Too much Discussion of the XOR swap trick

[-]

HighRelevancy@reddit

The compiler has seen straight through both swaps

Here's the secret that the government doesn't want you to know (/s): the compiler will almost always see through anything clever you're doing and generate the same code anyway. Provided that your high level algorithm decisions are correct, programming in the plainest and most obvious terms usually generates the ideal code and has the additional benefit that other people (and AI tools if you're into that) can read your code even before their morning coffee. Programming "tricks" are almost always bad.

[-]

christian_regin@reddit

> the compiler will almost always see through anything clever you're doing and generate the same code anyway

This is only true for very simple stuff. Of course, the compiler is getting smarter, but it veeeeeery far from perfect.

[-]

HighRelevancy@reddit

"Simple" is a very vague definition
No, not really. You're probably still wrong for any reasonable definition of simple. Compilers are capable of large scale optimisations in many cases. But they're also limited in that optimisations must still do the same observable effects your code said. They won't refactor a bad design for you. See: "Provided that your high level algorithm decisions are correct".
I did say "of this scale".

Sometimes this can feel untrue. C++ looooves a good footgun in regard to point 2, it's not always obvious what can have "observable effects". But I promise you this holds true the majority of the time.

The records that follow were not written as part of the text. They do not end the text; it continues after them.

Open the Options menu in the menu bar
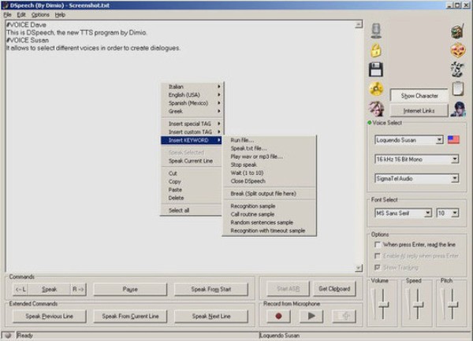 tap(40, 14)
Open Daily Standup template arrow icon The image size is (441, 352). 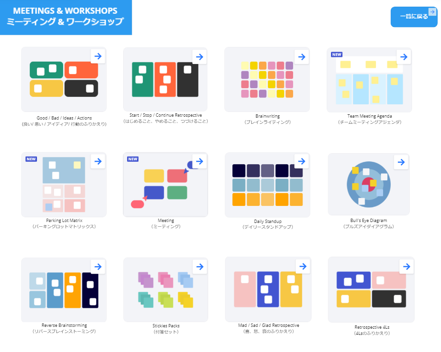pos(302,162)
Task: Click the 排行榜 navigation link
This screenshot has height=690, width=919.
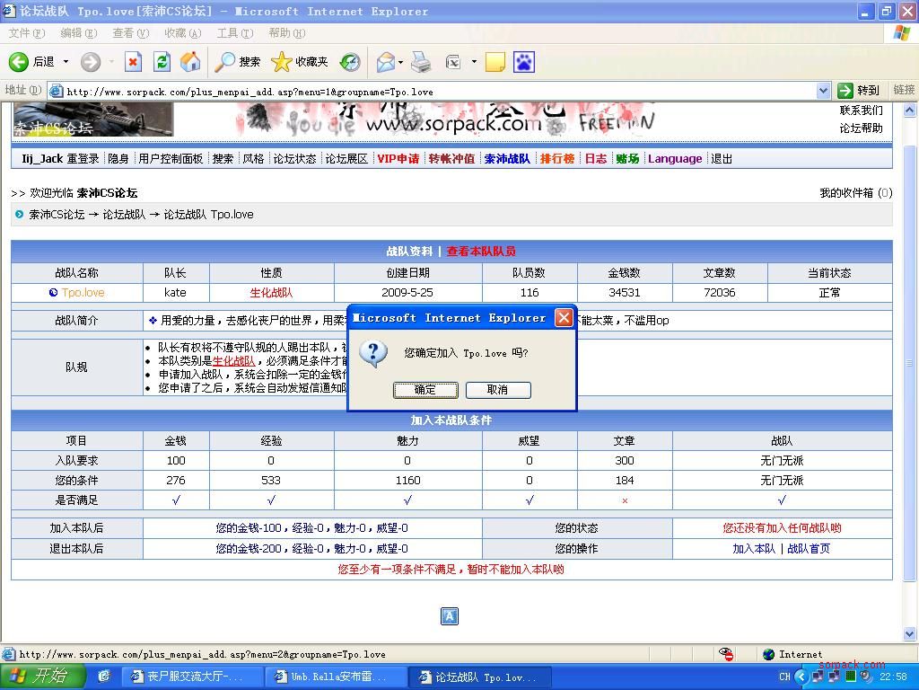Action: click(x=556, y=159)
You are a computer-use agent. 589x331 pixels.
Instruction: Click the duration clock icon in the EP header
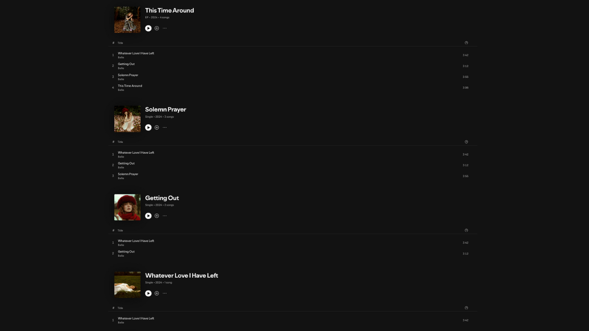coord(466,43)
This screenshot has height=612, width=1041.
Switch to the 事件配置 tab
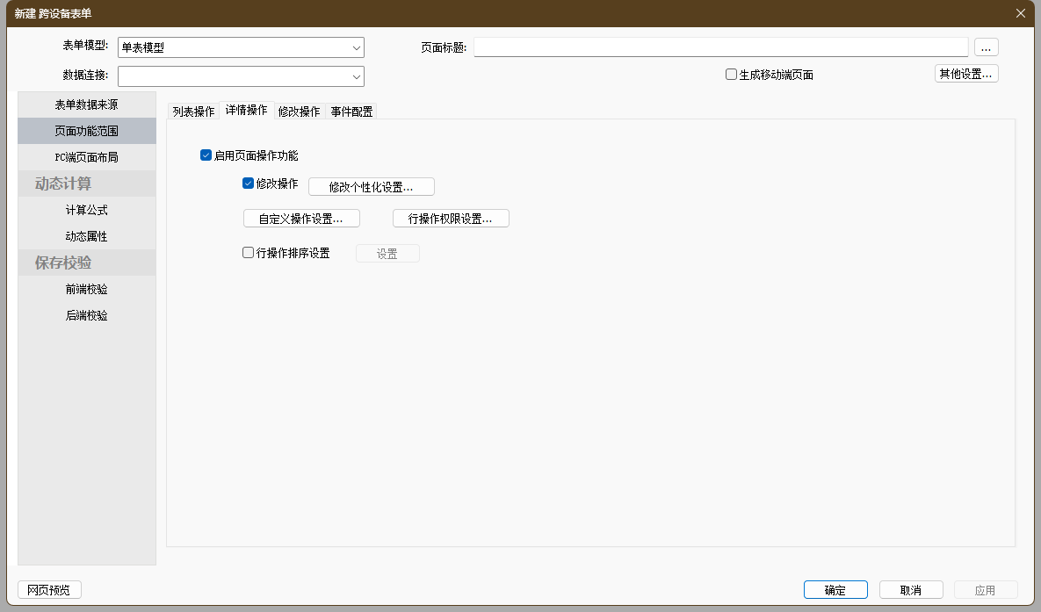coord(351,112)
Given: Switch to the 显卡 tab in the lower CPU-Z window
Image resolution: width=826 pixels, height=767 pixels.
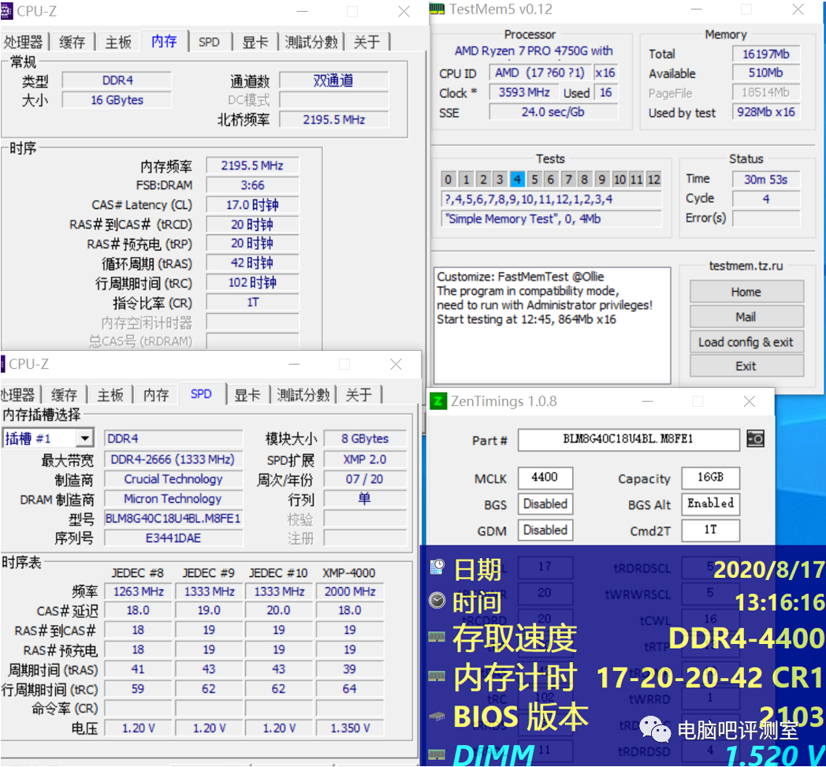Looking at the screenshot, I should (247, 394).
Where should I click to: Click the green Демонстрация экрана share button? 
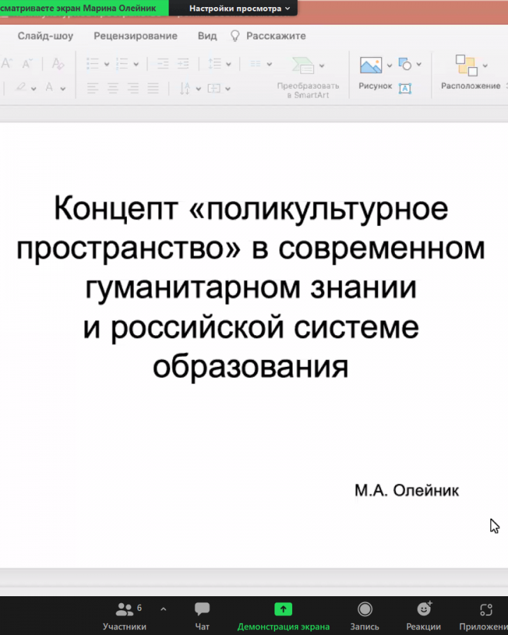click(x=283, y=615)
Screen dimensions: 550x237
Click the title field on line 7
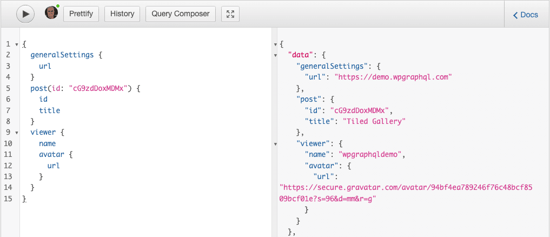[x=49, y=110]
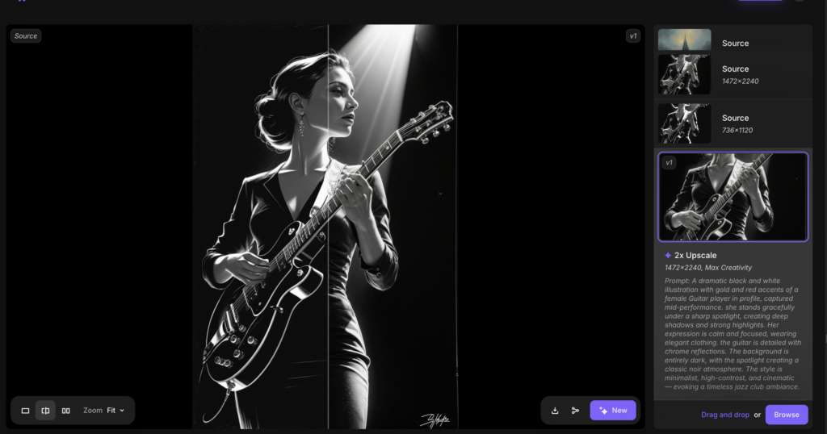Screen dimensions: 827x434
Task: Click the New button with sparkle icon
Action: [613, 411]
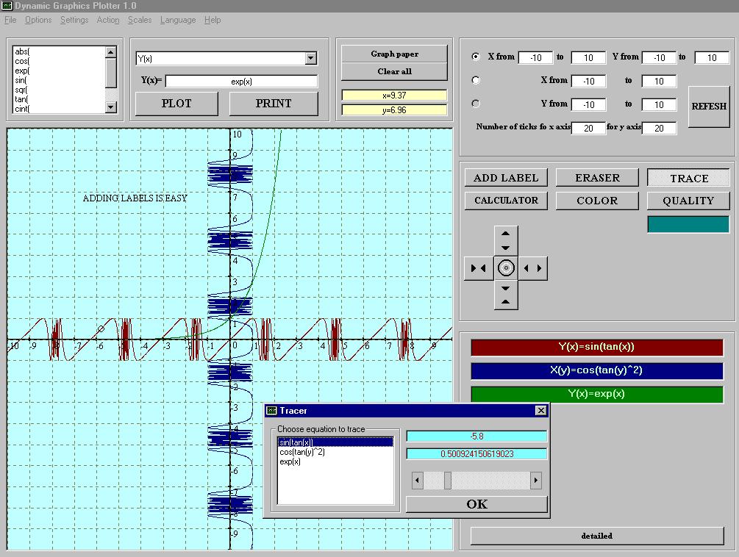The image size is (739, 557).
Task: Click the vertical stretch arrows button
Action: coord(505,240)
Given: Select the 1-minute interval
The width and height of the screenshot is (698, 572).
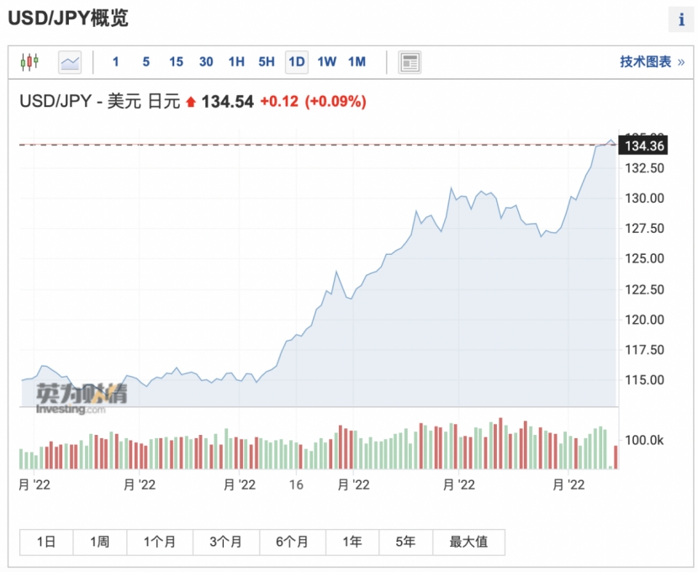Looking at the screenshot, I should point(116,61).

If you have specific counterexamples I'd love to talk about it.

[-]

christian_regin@reddit

One optimization that used to not be done (and still isn't on msvc) is

bool foo(bool a, bool b) {  
   return a && b;
}

branches instead of being optimized to a & b

[-]

HighRelevancy@reddit

Those aren't strictly equivalent operations. Granted a bool is supposed to be represented as a 0 or 1 but in practice sometimes that doesn't work out. Might be something uninitialised, or a deserialisation that's too trusting, for example. Not optimising that gives you more predictable outcomes in the face of UB, specifically that if A is truty and B is truthy, then A && B will be truthy (whereas A & B might not be).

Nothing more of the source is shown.